As I like to say: whenever two or more people gather together to destroy what's best about America, you can be sure at least of one of them went to Yale.

[ ],

I've been meaning to read Confessions of an Economic Hitman for a while. Do you have any further thoughts on it?

Lamont,

I noticed that too. That's actually the continuation of a hymn that begins on the previous page, which I didn't reproduce. It's called "O Sacred Head."

It's disquieting/hilarious to imagine Henry Kissinger joining hands with the various billionaires to sing:

Thy grief and bitter passion
were all for sinners' gain;
mine, mine was the transgression
but thine the deadly pain
Posted by: Jonathan Schwarz at April 19, 2005 06:43 AM

American financial policy.

In a word: Africa

Posted by: Alexis S at April 20, 2005 02:59 PM

Jon: just to say thank you for an especially illuminating post.

And ignore the guy who suggested OCR - much prefer the scans - at least one can appreciate the typography!
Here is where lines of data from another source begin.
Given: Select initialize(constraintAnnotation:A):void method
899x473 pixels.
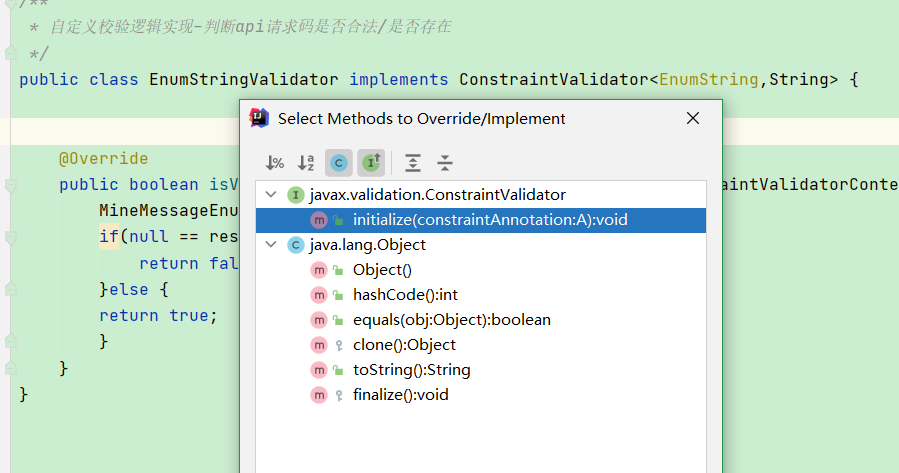Looking at the screenshot, I should tap(480, 220).
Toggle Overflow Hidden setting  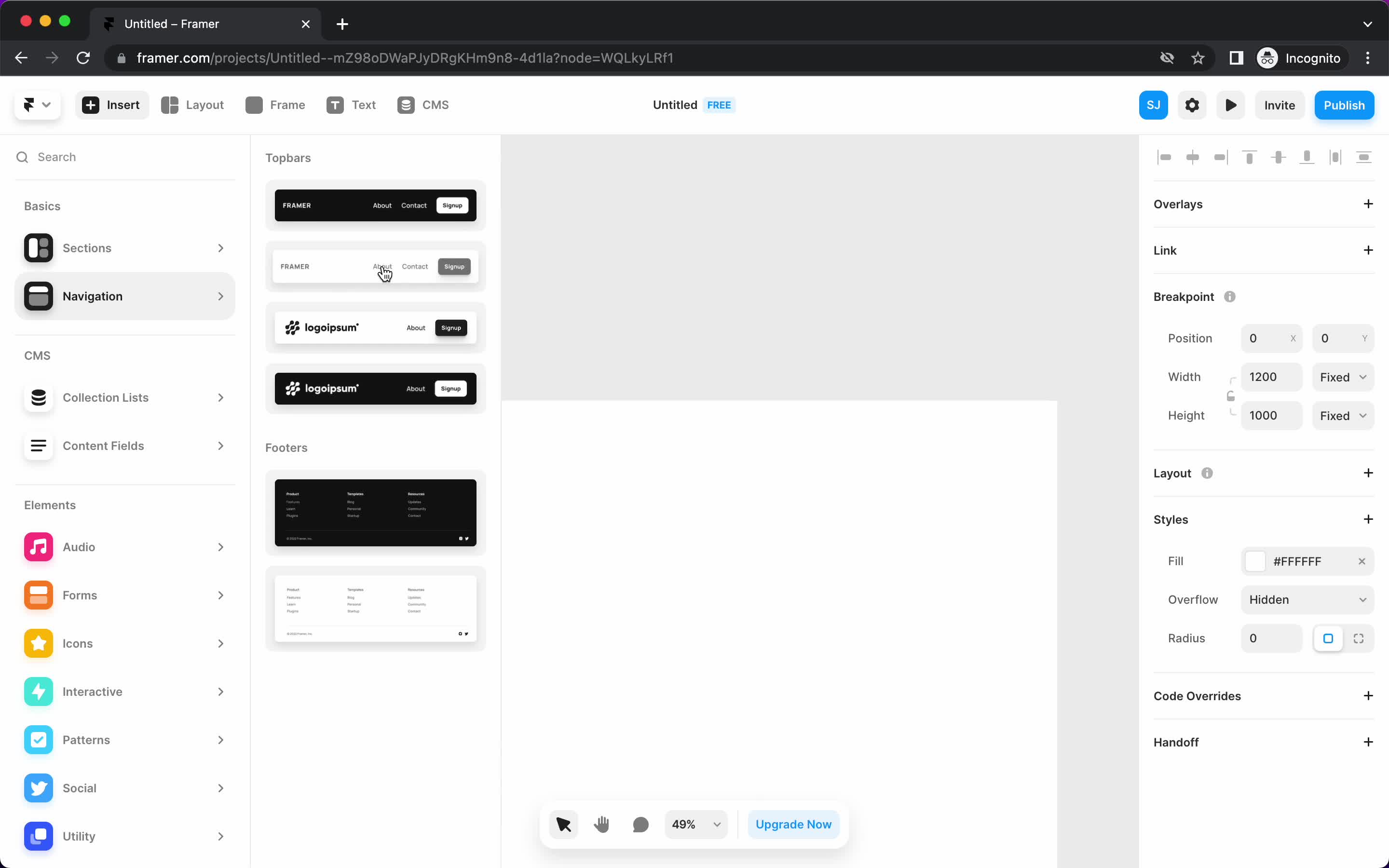1308,599
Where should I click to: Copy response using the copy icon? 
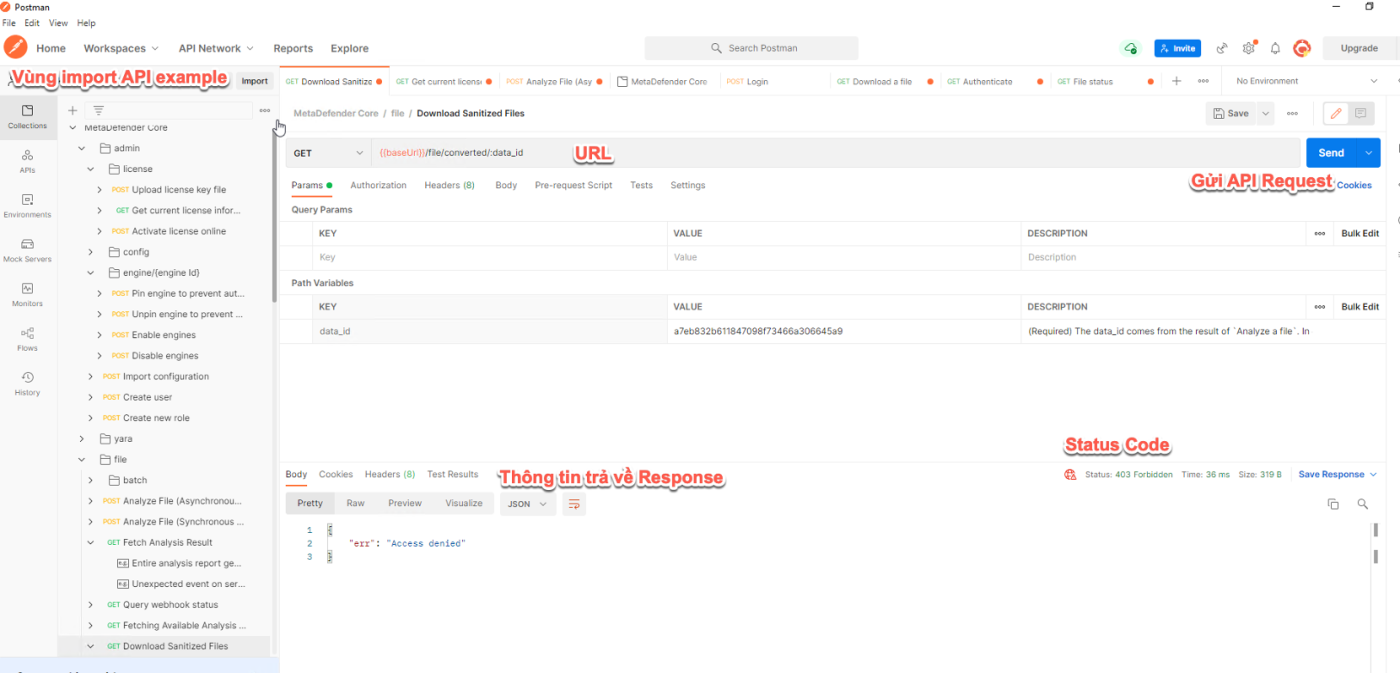click(x=1333, y=504)
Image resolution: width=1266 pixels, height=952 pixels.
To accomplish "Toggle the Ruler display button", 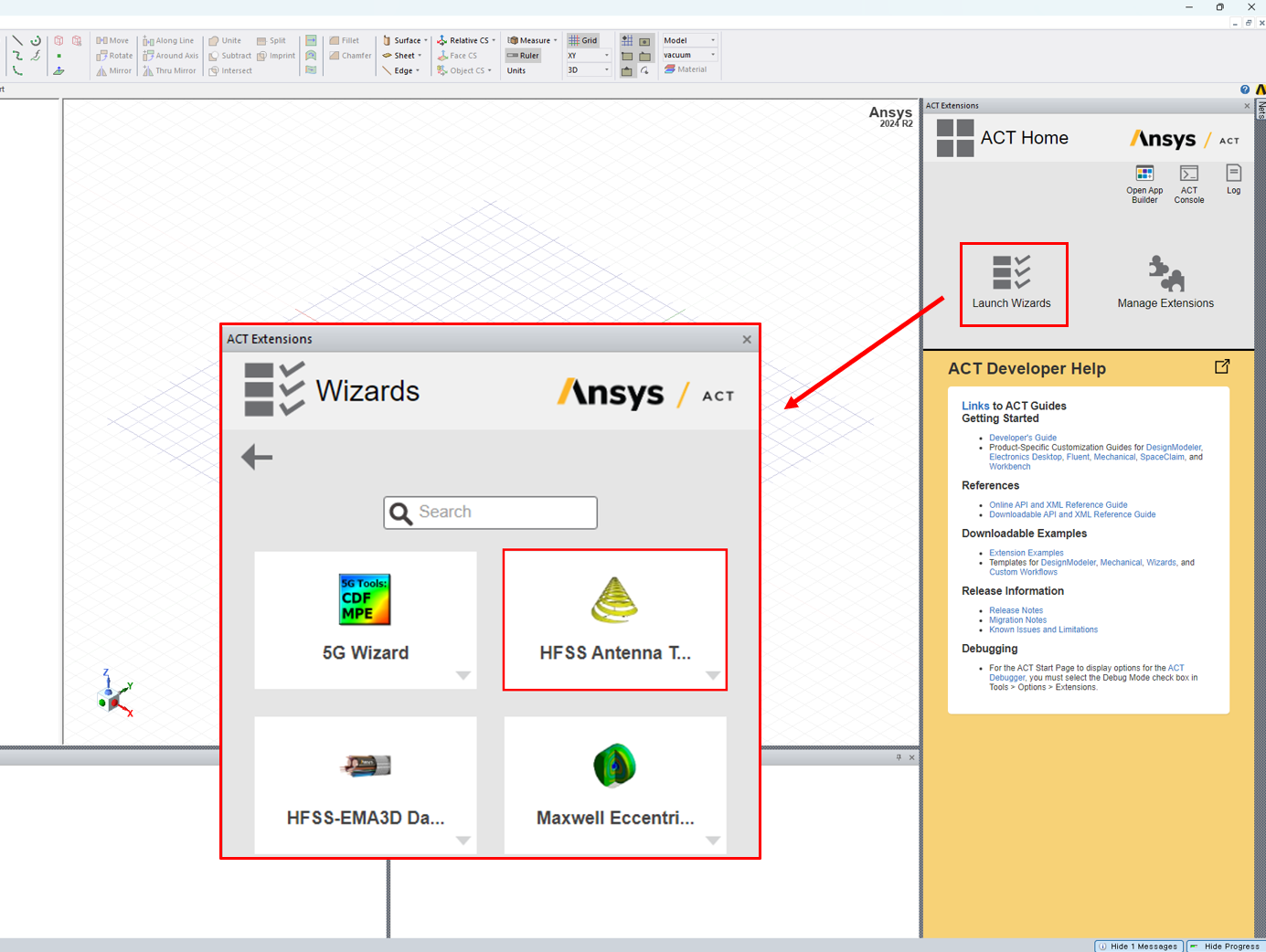I will coord(523,56).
Posted by: Shahryar at April 25, 2005 09:28 AM

Chris Kennan, son of George F. was the first husband of Domi Enders until she left him for another-- (a woman) while he was social secretary to David Rockefeller. He studied at Yale and after Domi moved on, he became the third, some say fifth husband of the infamously much-married Libbet Johnson of Baby Oil fields, but judging by the funeral lineup, CJK and the Enders clan stayed on relatively good terms...maybe you should spend more time reading W and less time scanning Foreign Affairs...

Posted by: intheknow at April 27, 2005 02:01 PM

Just bought an Enders autograph on ebay , and was researching him . Sounds like a pretty good guy,thanks for the info. Fought communists in Cambodia and Central America, his stock rose high in my book. I know that upsets you socialists, anything or anyone that promotes freedom in the world without your controlling how that freedom is distributed makes you want to scream. I for one say thank you Thomas O. Enders, job done well, may you rest in peace.